Someone said to me, “Planting tomatoes and lettuce may be the gateway to everything, but not everyone can write books and stories and poems as well as you do. Please don’t waste your time with manual work!” I have not wasted any of my time. Planting a seed, washing a dish, cutting the grass are as eternal, as beautiful, as writing a poem! I do not understand how a poem can be better than a peppermint plant. Planting seeds gives me as much pleasure as writing a poem. For me, a head of lettuce or a peppermint plant has as much everlasting effect in time and space as a poem.
- Thich Nhat Hanh
“The human soul has a mythic propensity and cosmological instinct for making something out of nothing. We are being asked to participate creatively in the changes sweeping through the world. In the great drama of life, the awakened human soul becomes the extra quantity and uniquely living quality needed to help tip the balance of the world away from destruction and toward ongoing creation. The counterbalance to collective forms of terror and destruction is found in individuals awakening to the underlying wholeness of the self and the secret connection of each to the soul of the world.”

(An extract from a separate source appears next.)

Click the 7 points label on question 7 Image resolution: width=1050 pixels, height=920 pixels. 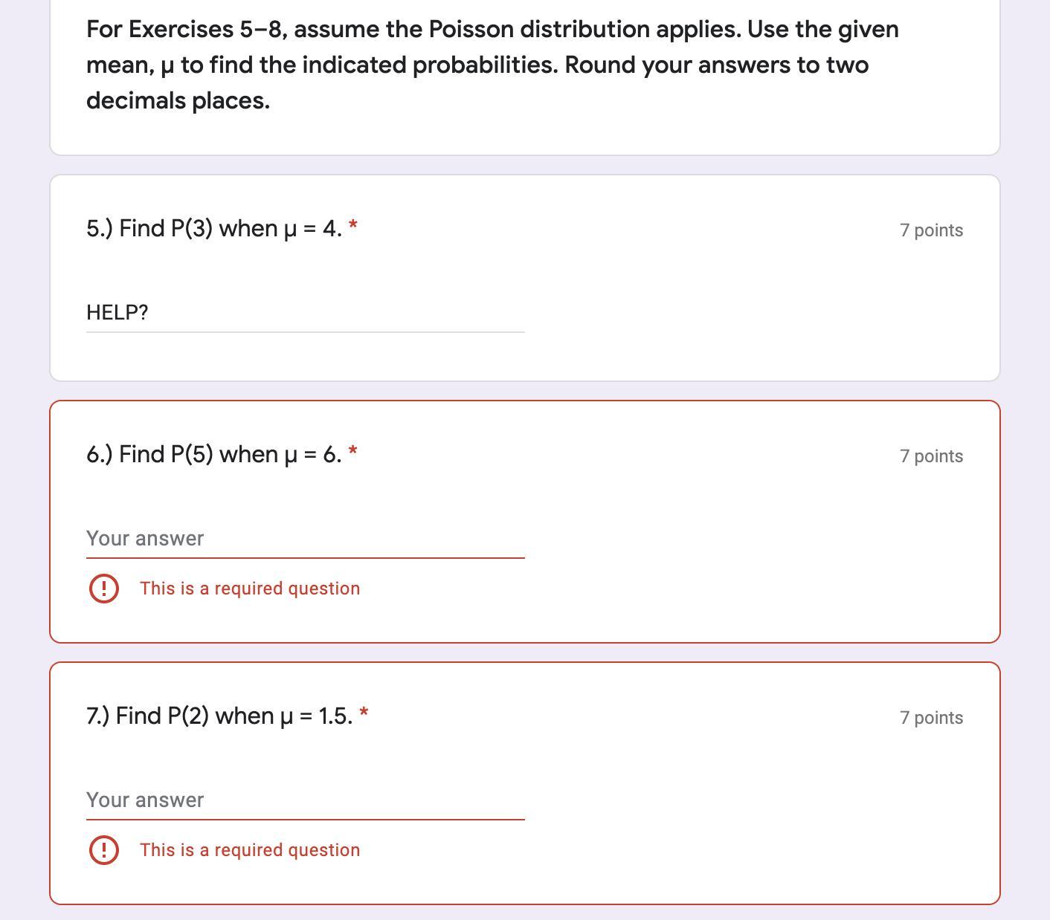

— Michael Meade, “Awakening the Soul”
I grew up in the country and missed it when I left home at nineteen to go to college. From that time on I lived in cities until in my early fifties when I moved with my wife and kids to a village in the east of France. That countryside was very different from Texas in just about every way. It had ancient history, ancient customs, it was a lot colder and a lot wetter. What people ate and drank had nothing to do with American notions of food. Quick-and-easy was not admired.
Already speaking French helped but I still had a lot to learn. The food and drink of that region was a complete mystery and nobody helped more than Didier Tardiveau did to educate us. Didier had a cheese and wine shop in Pontarlier. Born into a working class Parisian family, he had had to educate himself about the best French traditions and quality in food.
Didier had one of those very French multi-chambered noses that are made for sniffing wine and cheese. You see that kind of nose a lot in France, no doubt the result of olfactory obsessions that go back a thousand years or more.
He was passionate about everything to do with French food. If we planned a trip, he would exclaim something like “How can you leave now? The truffles are coming!” But we soon learned that every season had something coming.
Didier spoke only French and was not very interested in other cultures. He couldn’t believe any other country could equal French culinary achievements. We talked him into visiting Venice, which opened his eyes a bit, but he was still convinced of the superiority of all things French. He taught us a lot about pairing food and wine. He invited us to his modest apartment where he cooked up some incredible meals with some of the best wines I’ve ever tasted.
We started to grasp little by little the depth and richness of French food and wine. None of my French friends and girlfriends had ever hinted at such a fund of knowledge. It was a crash culinary course that I didn’t know I needed.
Didier was a bit of a loose cannon with women, always changing partners and getting in hot water, always moving to new quarters, but for us he was the right teacher at the right time.